The 26-inch KDL-26V4000 LCD TV, with an HD Ready resolution of 1,366x768 pixels, is that rarest of things: a Sony Bravia set that can genuinely be described as affordable. But we hope Sony hasn't sacrificed too much in the way of features and performance to achieve the price tag of around £400.
The price of the 26V4000 isn't much more than that charged by budget brands like Goodmans and Bush for their 26-inch LCD TVs. It seems Sony has finally released the affordable LCD TV that hard-up fans of the company have been praying for.
The set's provision of three HDMI ports is better than you'd expect at this price, and there's a D-Sub PC input as well, so you can get even more value out of the screen by doubling it up as a PC monitor.
The 26V4000 also features Sony's respected Bravia Engine video-processing technology. As we'd hoped, this helps the 26V4000 to produce some of the best pictures we've seen from a 26-inch TV.
Thanks to a killer combination of bright, rich colours and some of the deepest, most convincing black levels we've seen on such a small TV, the 26V4000's pictures look startlingly vibrant and dynamic.
They're bright, too, making the 26V4000 a great option for a bright room or conservatory. The fact that the picture can produce deep blacks without having to seriously compromise on brightness means the set can display plenty of the shadow detailing that gives dark scenes their depth.
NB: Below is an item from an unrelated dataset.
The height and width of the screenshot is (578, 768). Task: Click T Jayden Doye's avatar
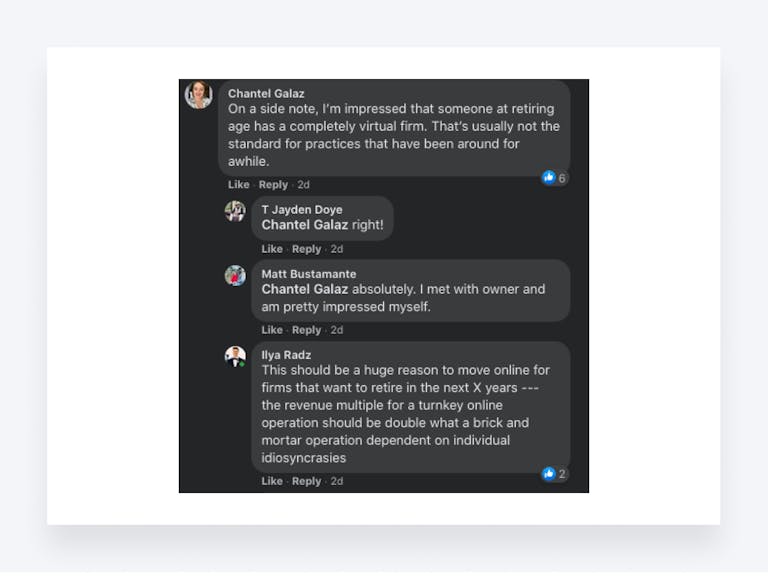click(x=235, y=211)
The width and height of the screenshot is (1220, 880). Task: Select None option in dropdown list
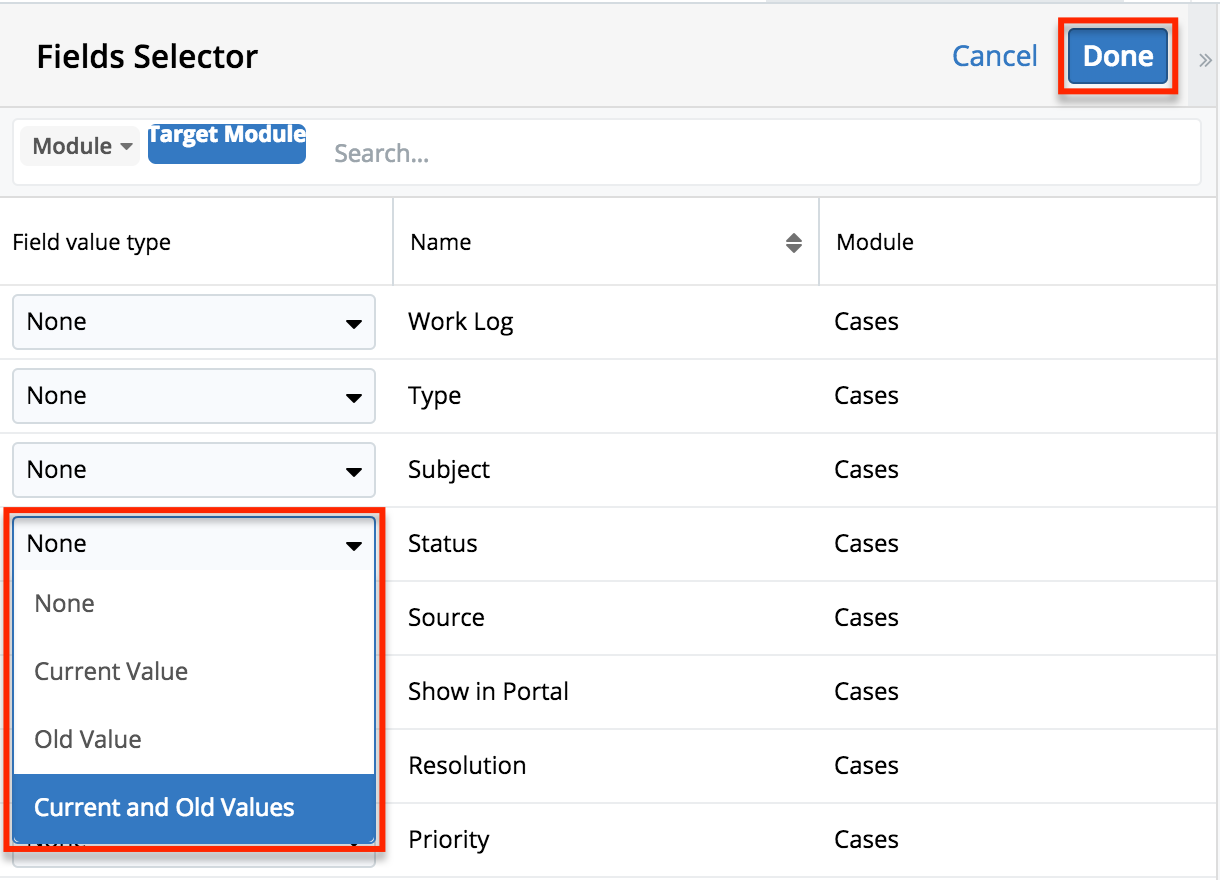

We were pleased to note, too, that the 26V4000 gets real mileage out of its HD Ready resolution, delivering clarity and detail in spite of its relatively diminutive screen size.
The Bravia Engine comes into its own when handling standard-definition content, enabling the TV to produce programmes from its Freeview tuner with a level of noiseless sharpness that most rival sets can't match.
Even the 26V4000's audio isn't bad by 26-inch standards, offering more bass than we'd usually expect, and vocals that sound clear and clean.
Finally, the 26V4000 is extremely easy to use, thanks to a pleasantly laid-out remote control and some foolproof on-screen menus.
The most serious shortcoming of the 26V4000's largely excellent pictures is motion blur. It's not excessive -- many other 26-inch LCD TVs suffer much more from this problem -- but there's no doubt that objects moving across the screen can suffer some loss of resolution.
Camera pans, meanwhile, can look slightly juddery, and we spotted evidence of moiré noise over fine lines and cross-hatch patterns when watching standard-definition material.
More general niggles are that the 26V4000 is low on options and features, rather bland to look at, and lacks any USB or SD card slots for instant photo viewing. But, given the set's price, perhaps we're being harsh with these points.
The set's sound is also slightly brittle and harsh when it's pushed hard by a Hollywood action scene.
Any concerns we had that Sony couldn't make cheap TVs have been emphatically laid to rest by the Bravia KDL-26V4000. In terms of features, it's fairly bare when judged by Sony's usual standards. It performs outstandingly well for the price, however, and that's all that really matters.